When delivered orally, the bacteria populate intestines and secrete the enzyme beta-lactamase, which breaks down antibiotics that reach the intestinal tract. This method could also be used in conjunction with antibiotics that are injected because they also reach the intestine. Once their mission is complete, the engineered bacteria leaves the body through the digestive tract.

Thus, this research shows that synthetic biology can be utilised to create a new class of engineered therapeutics to reduce the adverse effects of antibiotics.

Our Guts Need Protection

For the past 20 years, research has revealed that microbes in the human gut play pivotal roles in our bodies, not just in metabolism, but also in immune function and the nervous system. To accomplish these functions, they assemble into a highly diverse community. Issues with these functions arise when medications or particular diets affect the composition of microbiota and create an altered state known as dysbiosis. Some microbial groups disappear, while others see an increase in metabolic activity, which causes an imbalance that may lead to health problems.

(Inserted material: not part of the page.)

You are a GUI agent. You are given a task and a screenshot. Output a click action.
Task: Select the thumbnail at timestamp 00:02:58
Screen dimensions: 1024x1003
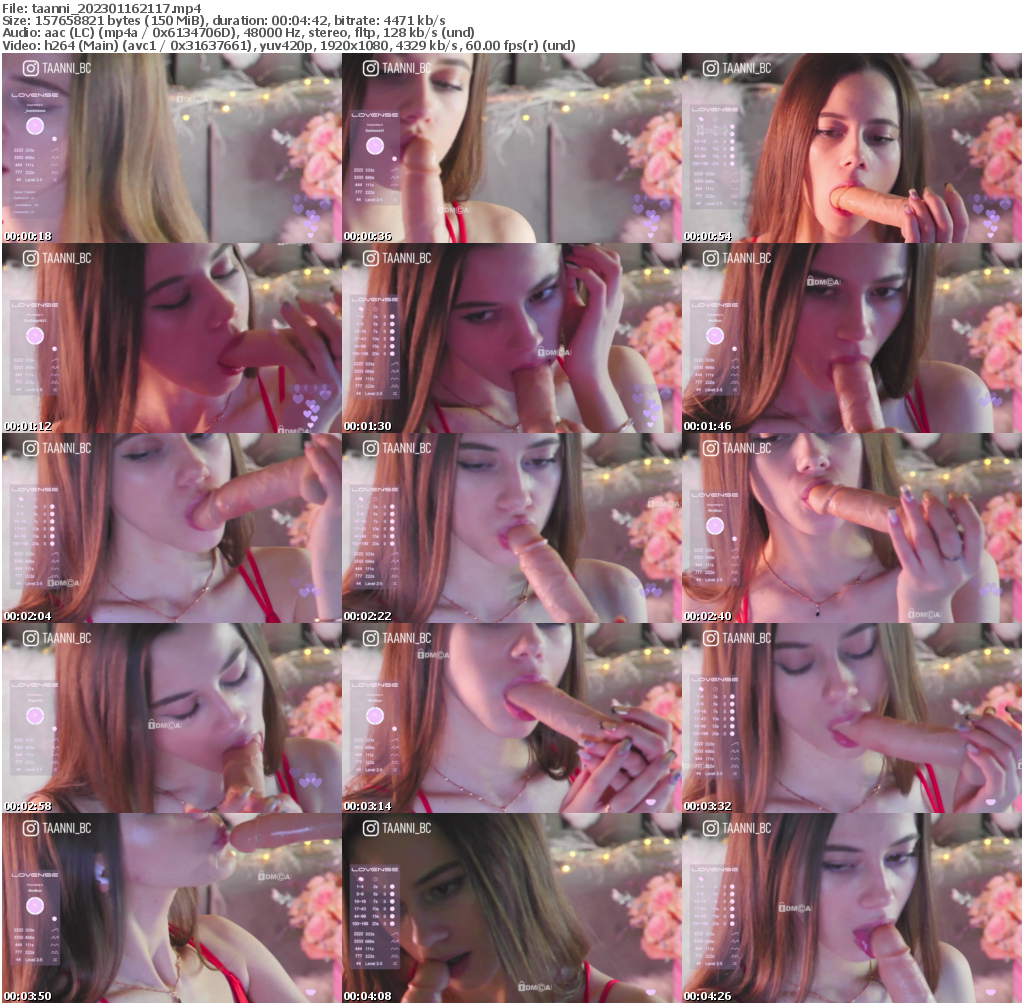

An example would be the infection of C.difficile, a microbe that is common in the gut but not harmful. However, when antibiotics kill off competing strains, C. difficile can take over and subsequently cause diarrhoea and colitis. It is an affliction that infects roughly 500,000 people in the US every year, and causes an estimated 15,000 deaths annually.

In order to combat the adverse effects of antibiotics, some doctors do prescribe probiotics; unfortunately, these are also usually susceptible to antibiotics and cannot fully replicate the original microbiota in the gut.

As such, the biocontainment strategy worked on by the MIT engineers is advantageous, as it enables the delivery of antibiotic-degrading enzymes to the gut without causing horizontal gene transfer or adding a competitive advantage to the live biotherapeutic.

Ensuring Microbial Diversity

To test out their theory, researchers gave selected lab mice two oral doses of engineered bacteria for one injection of ampicillin. In the gut, these mice had the same levels of ampicillin circulating in their bloodstream as other mice who were not given the engineered bacteria. However, they also maintained a much higher level of microbial diversity. In addition, none of them developed opportunistic C.difficile infections. The findings strongly indicate that this approach can protect gut microbiota and preserve the efficacy of antibiotics.

The team also discovered that elimination of the evolutionary pressure of antibiotic treatment made it significantly more unlikely that microbes in the gut would develop antibiotic resistance after treatment. Their next step is to develop a version that can be tested in people with a high risk of developing acute diseases as a result of antibiotic-induce dysbiosis and they are hoping that it could eventually protect anyone who requires antibiotics for infections outside the gut.

With this new technology, antibiotics will be made safer by preserving beneficial gut microbes and reducing the possibility of new antibiotic resistant variants emerging.